The following was originally written for The Other Press, but unfortunately failed the deadline. It has been since edited and posted here for your reading pleasure. Here’s an exception to the rule I mentioned in the previous post.
Let’s start with an anecdote on timing: I intended to buy a general-audience ticket to the federal Liberal leadership debate in the days leading to the event at the Westin Bayshore hotel (which I confused with the one near Canada Place). Unfortunately, all the tickets were sold out, perhaps months before the event, and the only tickets available were the ones for the post-debate reception only. It was thus a fortunate thing that this first in a series of debates between candidates for the leadership of the current third party in the House were broadcast en direct on the major news networks, including the not-much news-oriented CPAC, on which I mostly watched the debate.
Now that we’re done with this attention grabber, the debate can be summarised as mostly located on the centre, with little bulges to the left and right. The nine candidates – four women and five men, five relative knowns and four unknowns – faced the audience and each other on questions around Aboriginal issues, Pacific trade, electoral cooperation, social housing, electoral reform and resource development. For the most part, the candidates’ responses showed the classic centrist commitment to combining ideas from the left and right, though in some cases clear left-right positions showed, more notably perhaps in the case of two women, Joyce Murray and Martha Hall-Findlay.
If there was any stark difference that came up between the candidates, it was on the issue of electoral cooperation with like-minded parties against the Conservatives. Alone amongst the candidates, Murray advocated and prioritised electoral cooperation with the NDP and Greens to defeat Harper in the next election, while the rest insisted on the capacity of the Grits to defeat both the current government and the Official Opposition, whether through its abilities of inclusion and fielding a candidate on every riding. Nearly all of them supported electoral reform, mostly in the form of preferential voting. Concerning Aboriginal affairs, most of them expressed support for the Kelowna Accord, which surprised me.

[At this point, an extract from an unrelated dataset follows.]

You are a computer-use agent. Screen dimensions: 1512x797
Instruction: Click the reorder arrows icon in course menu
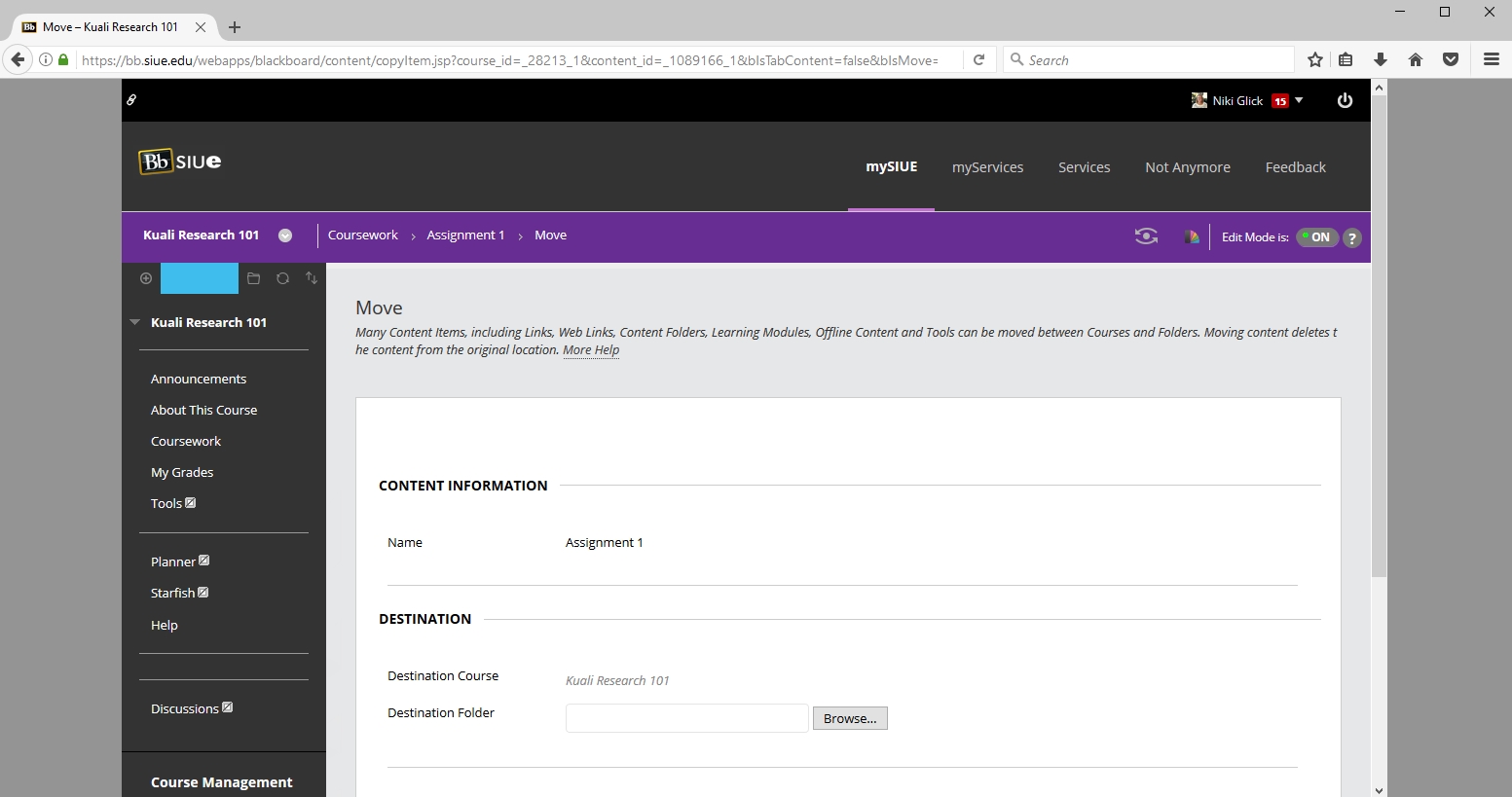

Consultation and partnership with Aboriginal peoples, the need for their economic development and government support for the latter prevailed in the discussion, with Hall-Findlay and Deborah Coyne calling for the abolition of the Indian Act. Some of the candidates cited Idle No More and its positive impact.
The topics of social housing, Pacific trade and resource development dominated the debate and provided for interesting comments. One heart-touching highlight of the event was a woman’s story of how social housing helped her recover in life. The need for a national housing strategy, review of current housing programs and provision of affordable social housing were mentioned, with Justin Trudeau citing economic growth as an important step towards the latter. Support for increased economic ties with the Pacific by some candidates was tempered by others’ expressed desire to protect Canadian sovereignty and interests, most notably by Murray. On resource development, ideas mentioned included disincentives and incentives in favour of sustainable energy, “greening” of oil sands products and domestic oil processing. Some of the candidates, such as “tech” candidate George Takach, supported a carbon tax, with Justin wisely avoiding to call it as such.
As mentioned earlier, Murray and Hall-Findlay represented clear left-right positions during the debate, more so for Murray. If she was alone on support for electoral cooperation and marijuana legalisation, Hall-Findlay was alone on support for a Western pipeline. The two differed also on the issue of open markets vs. sovereignty, not to mention Hall-Findlay’s emphasis on fiscal responsibility. Overall the event was a largely cordial affair, with polite exchange of views and a bout of nice banter between a few guy candidates involving science.
What can be said of all this? Personally, there is no problem with being a centrist, as long as it benefits the Canadian people most. Of the candidates, I liked Coyne and Murray the most due to their nationalist positions. Word of that day: “evidence-based policy.” And did I say Justin sounded a little to his dad’s right?